The Dutch Health Ministry says the fall in euthanasia cases is partly due to improvements in care for the dying and a rise in the number of terminally ill patients who are given sedatives to render them unconscious until death.
Palliative sedation rose to account for 7.1 percent of deaths in the Netherlands in 2005, up from 6 percent in 2001.
Those undergoing euthanasia are usually given a lethal injection that acts within minutes.
Patients who receive palliative sedation are those expected to die within days. To mitigate distressing symptoms they are heavily sedated, life-prolonging treatment and hydration is withheld and they die without regaining consciousness.
A study in the British Medical Journal in March confirmed the trend towards sedation and away from euthanasia.
“It is more than a coincidence that euthanasia has gone down and palliative sedation has gone up,” said Rob Jonquiere, director of the Dutch Right to Die society.
“We hear anecdotal evidence from families that patients actually wanted euthanasia but the doctor instead gave palliative sedation,” he said, adding he had struggled with euthanasia requests when he practiced medicine.
“Patients say: ‘I don’t want to be cuddled to death. I’m going to die anyway. Let me die now’.”
A survey published this year in the Journal of Medical Ethics showed almost half the Dutch doctors questioned tried to avoid euthanasia because it was against their own values or difficult to deal with.
“There was a concern that once doctors started using euthanasia they would do it more and more easily. What we see is the opposite because they need emotional rest,” Jonquiere said.
“TIRED OF LIFE”
Activists are pushing for the euthanasia law to be relaxed further to allow those suffering from dementia and who are “tired of life” to die.

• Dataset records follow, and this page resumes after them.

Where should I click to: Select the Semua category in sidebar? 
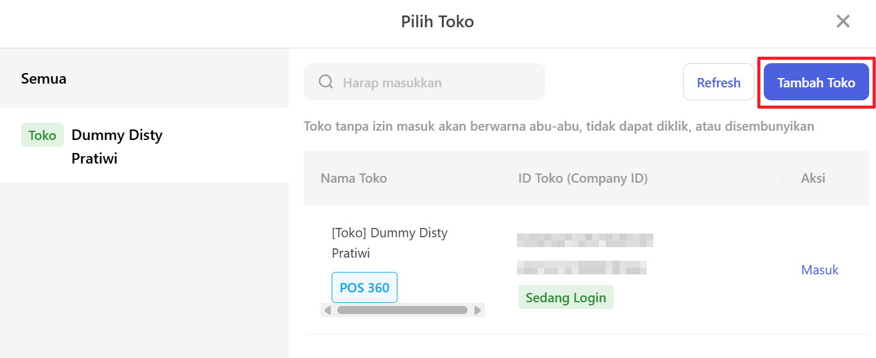coord(44,79)
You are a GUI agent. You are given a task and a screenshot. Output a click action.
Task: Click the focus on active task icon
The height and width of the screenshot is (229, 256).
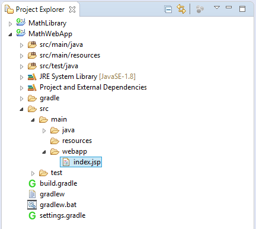click(x=200, y=9)
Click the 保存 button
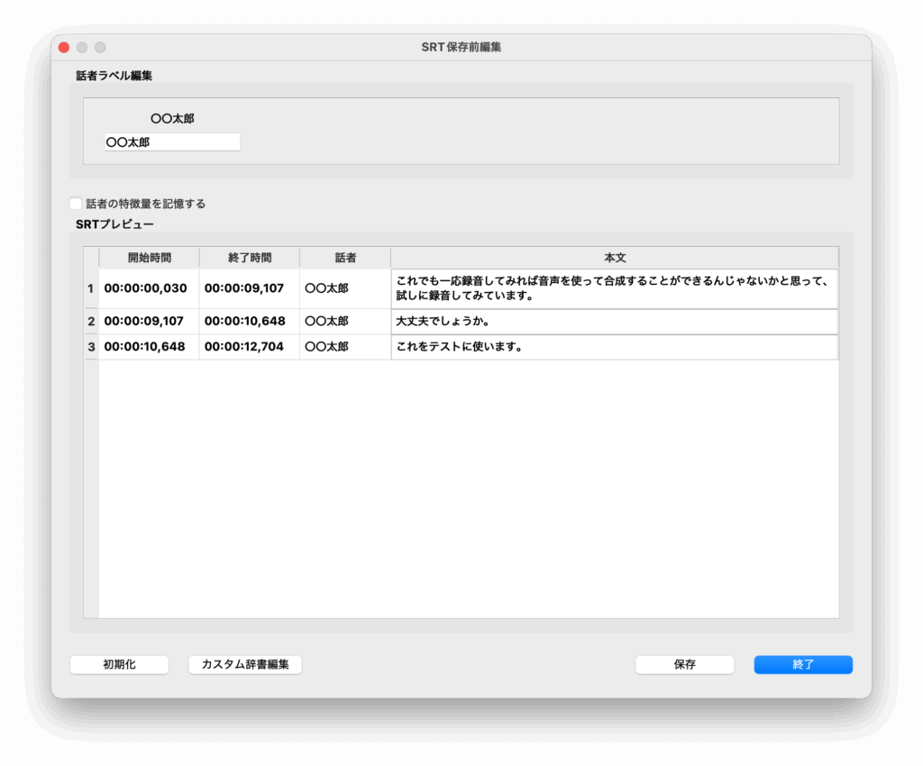Screen dimensions: 923x766 (684, 664)
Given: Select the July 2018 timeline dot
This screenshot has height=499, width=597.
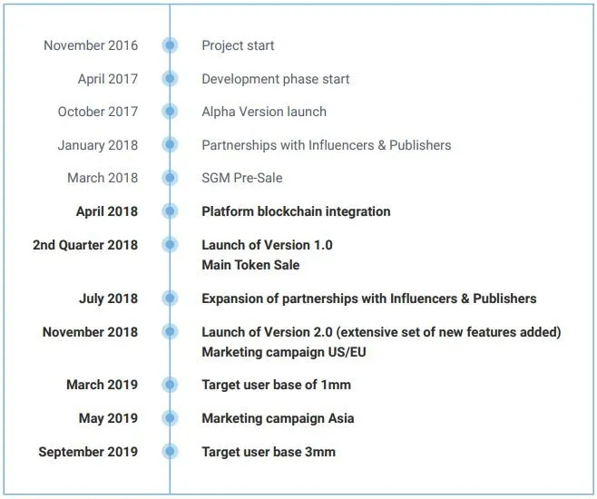Looking at the screenshot, I should click(x=170, y=298).
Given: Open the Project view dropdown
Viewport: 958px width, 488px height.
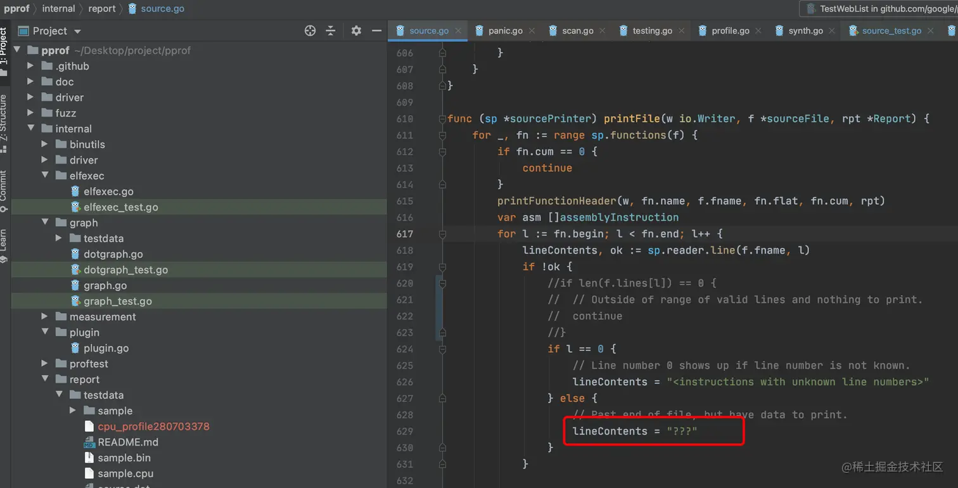Looking at the screenshot, I should [x=77, y=31].
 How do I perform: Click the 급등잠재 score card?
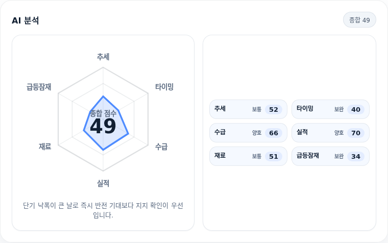pyautogui.click(x=330, y=156)
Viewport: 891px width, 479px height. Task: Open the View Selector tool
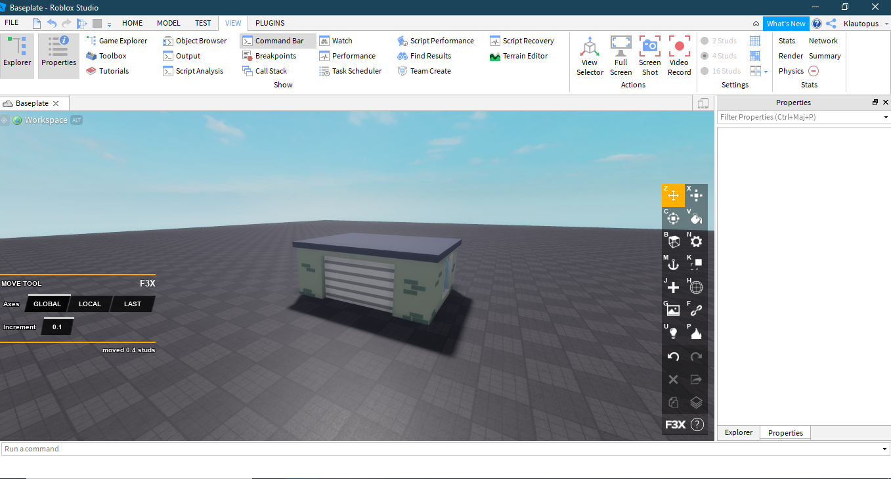tap(590, 56)
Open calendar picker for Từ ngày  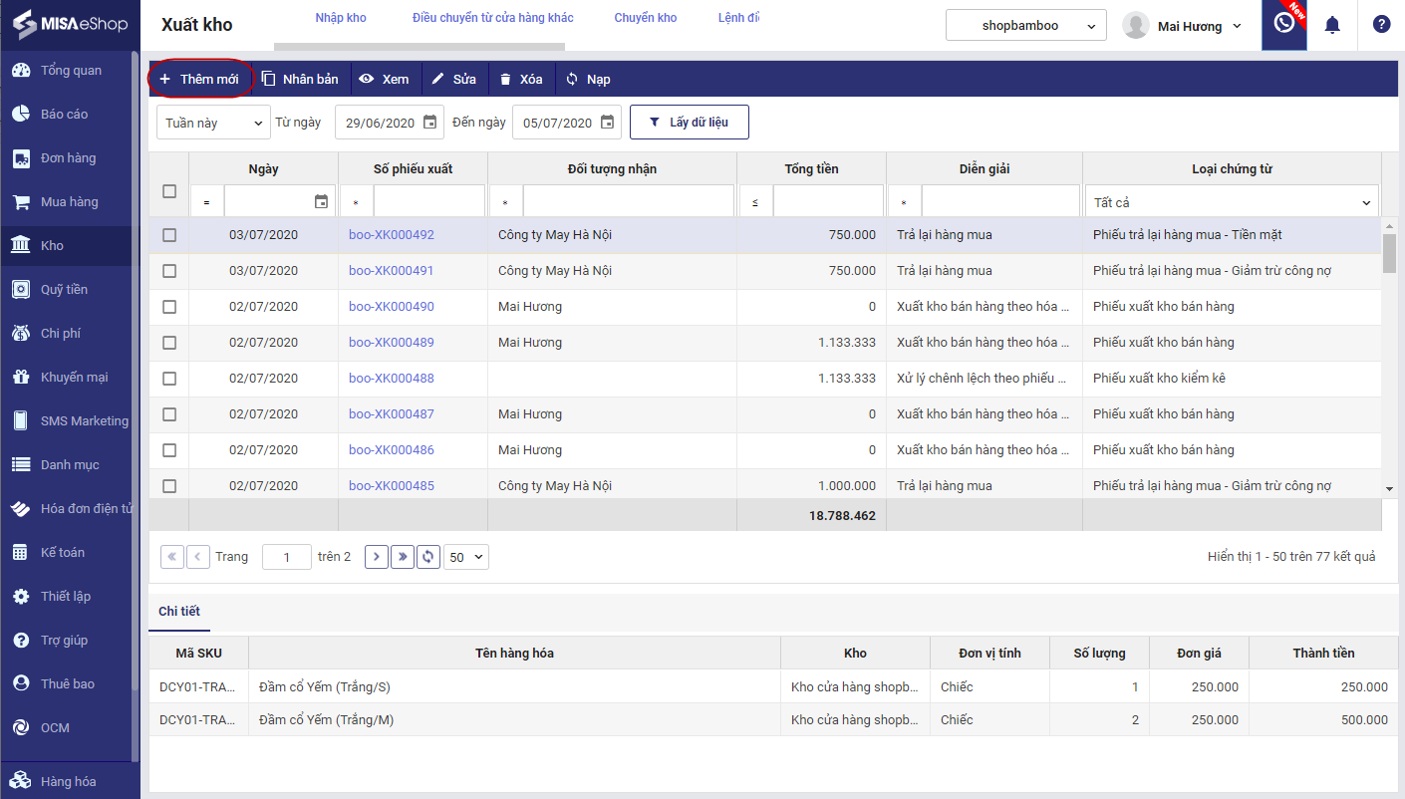pos(429,123)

“Since it’s been legal there is less fear for doctors of being prosecuted, but the rules about ‘unbearable suffering’ are very limiting,” said Hanny van de Velde, a member of the Right to Die organization and a helpline volunteer.
A poll by Dutch research bureau Intomart GfK published in March showed 63 percent of the 1,000 people surveyed supported granting the right to die to the elderly, even if they were not ill, while 74 percent supported the controlled distribution of “suicide” pills to those who felt their lives were done.
But changes to Dutch law look unlikely as the religious Christian Union is a junior partner in the ruling coalition.
The CU opposes euthanasia and says more attention must be paid to the reasons people ask for mercy killing. The cabinet has approved an extra 10 million euros in annual spending on care for the terminally ill for the next three years.
“Good care and the reassuring certainty that effective pain relief is possible can solve the demand for euthanasia,” said CU member of parliament Esme Wiegman-Van Meppelen Schepping.
Dutch writer J.J. Voskuil died on May 1 in what his widow said was a case of euthanasia. He was 81.
“My beloved husband chose a dignified end,” Lousje Voskuil-Haspers wrote in an obituary.
Stans Verhagen, a cancer specialist who deals with about 800 dying patients a year, said there should be less focus on euthanasia and more on other ways of helping the terminally ill.
“We started with euthanasia in Holland because people were suffering from so much pain — it’s what makes us afraid of dying,” he said. He likened the end of life to landing a plane.
“We should give less attention to the emergency exit and more to how not to crash. It is possible to have a good death.”